Percebe-se o esforço de Vinícius Coimbra, até então um cineasta estreante em longas, com formação televisiva, para deixar tudo digno. O filme tem bastante chance de fazer uma boa carreira nos cinemas porque, de certa forma, “traduz” a complexidade de Guimarães Rosa para um público não iniciado. Os nomes conhecidos e o belo acabamento visual o transformam num programa decente e agradável, mas os planos estudados e o elenco bem marcado e ensaiado não são suficientes para que a personagem central faça a curva dramática necessária no momento em que seu conflito é entre sua recém alcançada fé e sua natureza.

Esta conversão, obrigatória para uma adaptação deste material, é muito bem executada na primeira versão do conto para o cinema, um dos grandes filmes brasileiros de todos os tempos, dirigido por Roberto Santos, em 1965. Santos, por sinal, imprime a seu longa uma identidade que, mesmo que não sendo uma cópia literal da proposta de Guimarães Rosa, é uma tradução bastante fiel de sua proposta, além de uma aula de montagem, algo que deixa a desejar neste novo filme.
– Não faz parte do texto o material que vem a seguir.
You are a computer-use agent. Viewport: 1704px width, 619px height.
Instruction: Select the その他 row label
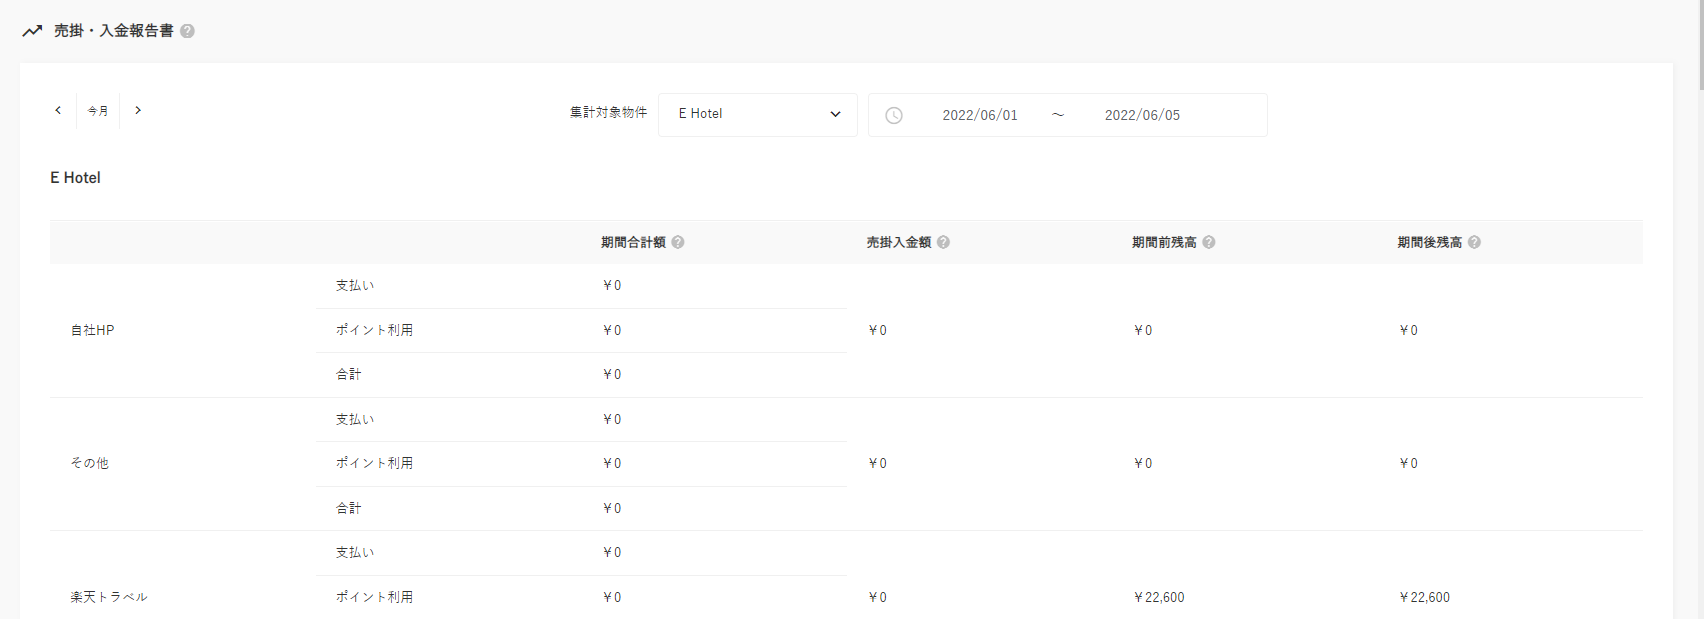pos(89,463)
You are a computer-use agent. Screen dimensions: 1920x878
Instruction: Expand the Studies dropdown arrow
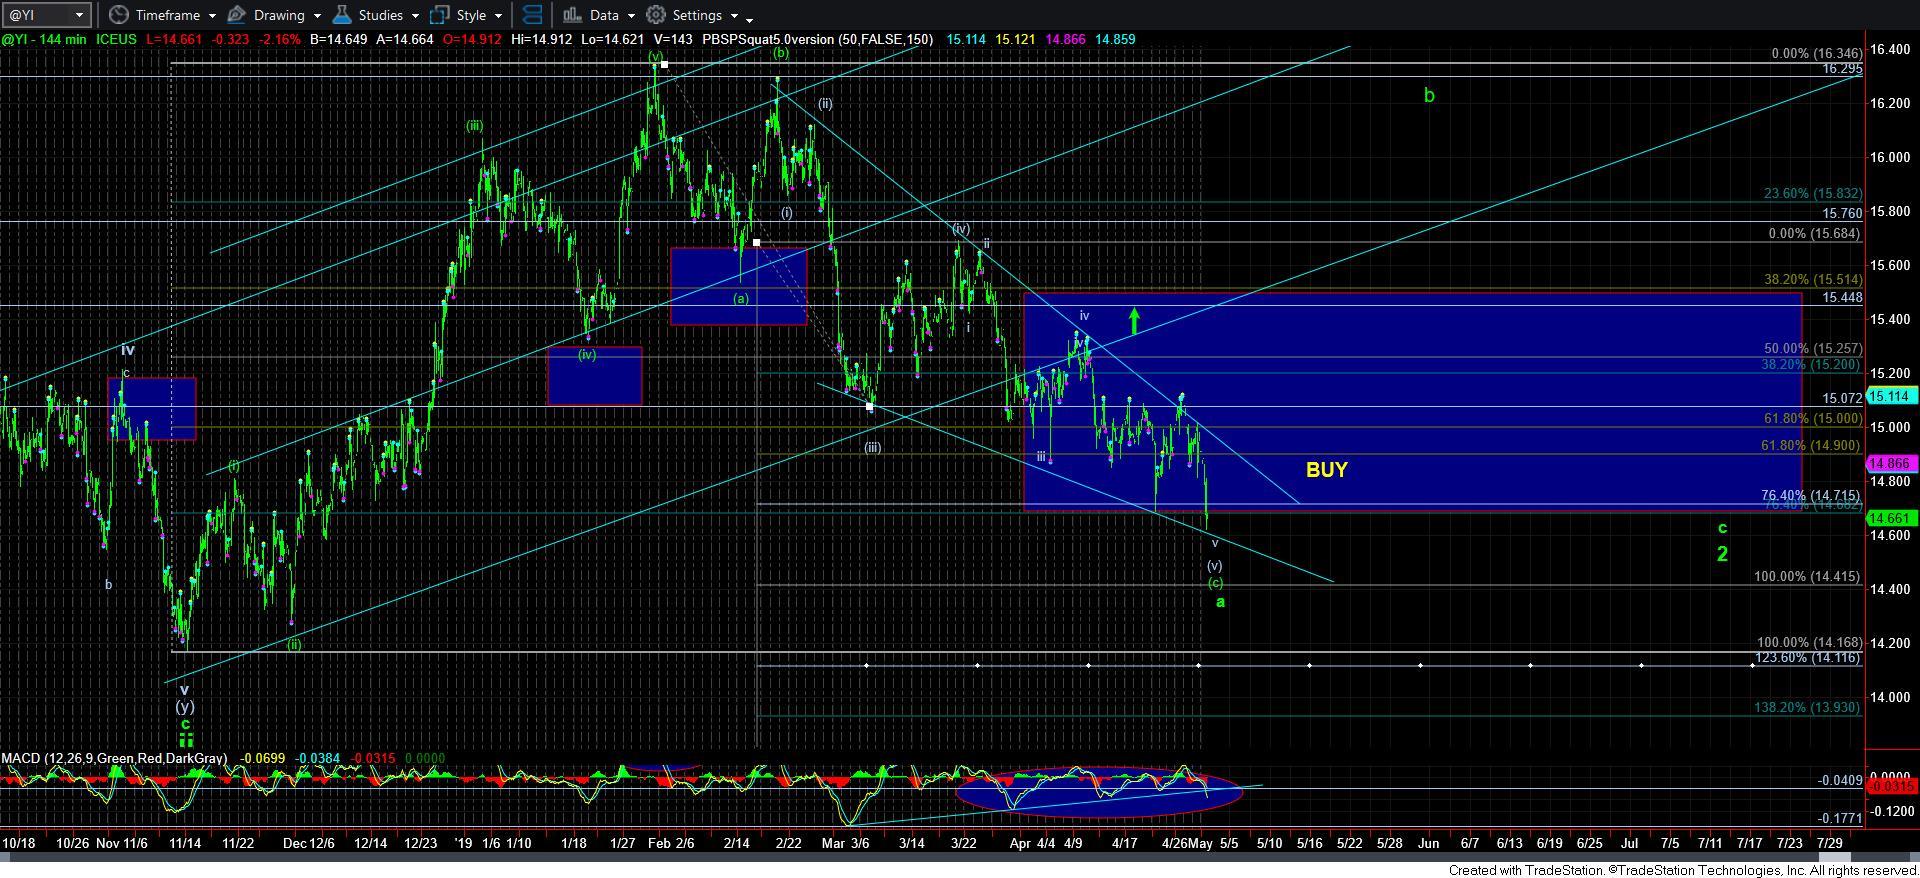tap(414, 16)
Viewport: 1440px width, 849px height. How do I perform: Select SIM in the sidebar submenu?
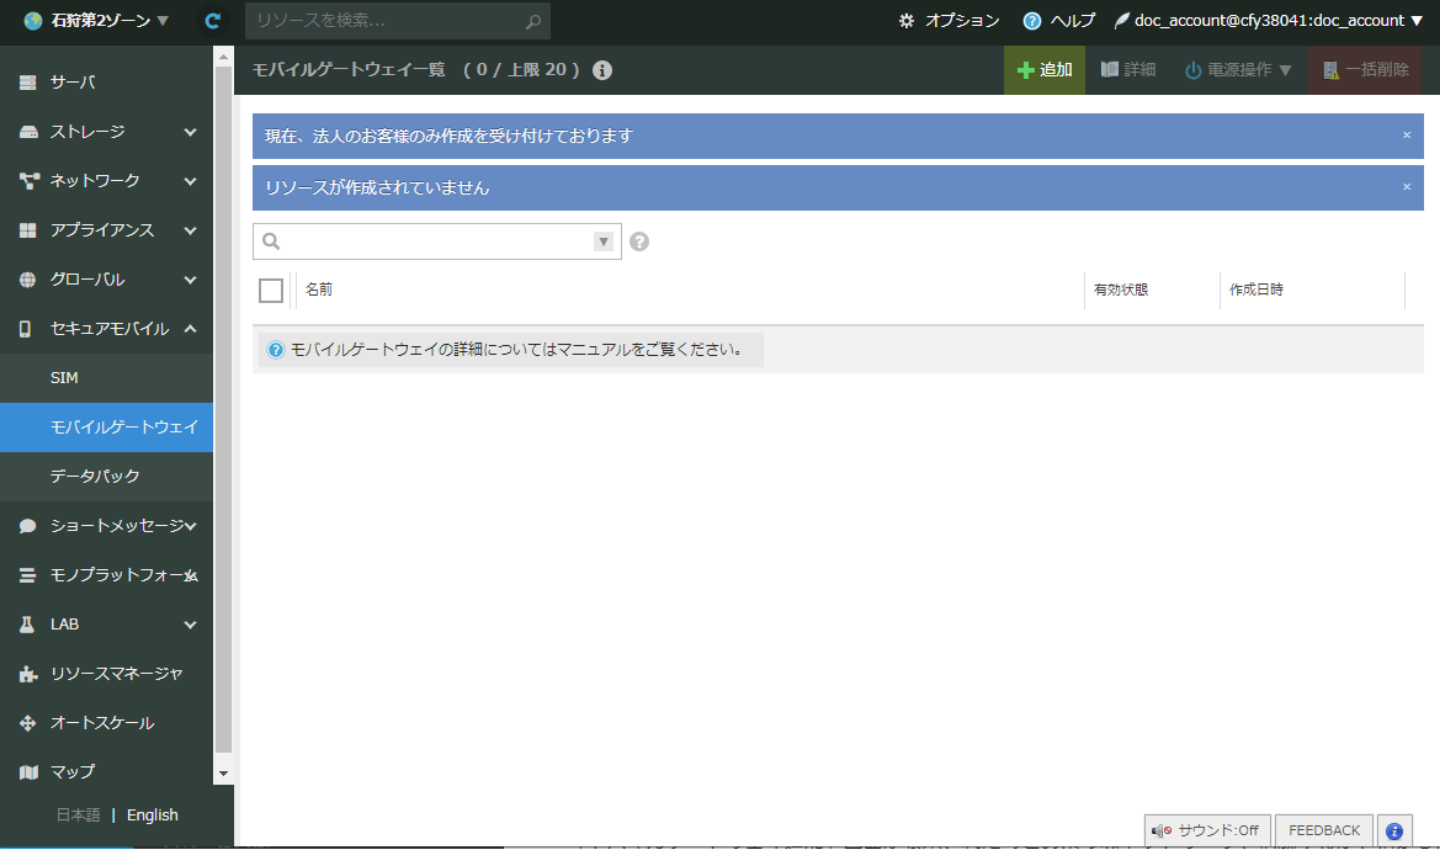pos(65,378)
Um dos problemas do longa de Coimbra é a costura. As sequências parecem funcionar soltas, mas não levam umas às outras, fazendo o filme abrir mão de uma unidade e de construir a expectativa para as cenas mais cruciais, como o duelo final.

João Miguel, que substitui Leonardo Villar no papel-título, tem todo o talento necessário para comover o espectador nesta história de conversão e reconstrução, mas parece lutar sozinho no meio do sertão. Embora haja vários atores bons no elenco, somente com José Wilker, que vive Joãozinho Bem-Bem, com quem o protagonista divide boa parte de seus diálogos, é que surge uma alquimia realmente atrativa. É o último papel do ator no cinema, assim como também a despedida de Chico Anysio, muito à vontade como o major Consilva, mas pouco aproveitado. Os demais, ora parecem deslocados, caso da ex-mulher de Coimbra, Vanessa Gerbelli como Dionorá, ora pouco explorados, como Irandhir Santos, o Quim Recadeiro.

Mal comparando, A Hora e a Vez de Augusto Matraga, de Vinícius Coimbra, está para Guimarães Rosa assim como Ensaio Sobre a Cegueira, de Fernando Meirelles, está para José Saramago. Existe muita dignidade e respeito envolvidos e uma vontade grande de acertar, mas diante dos monstros originais, os filmes parecem tímidos ensaios que deixam muito a desejar. A ousadia ficou pelo caminho.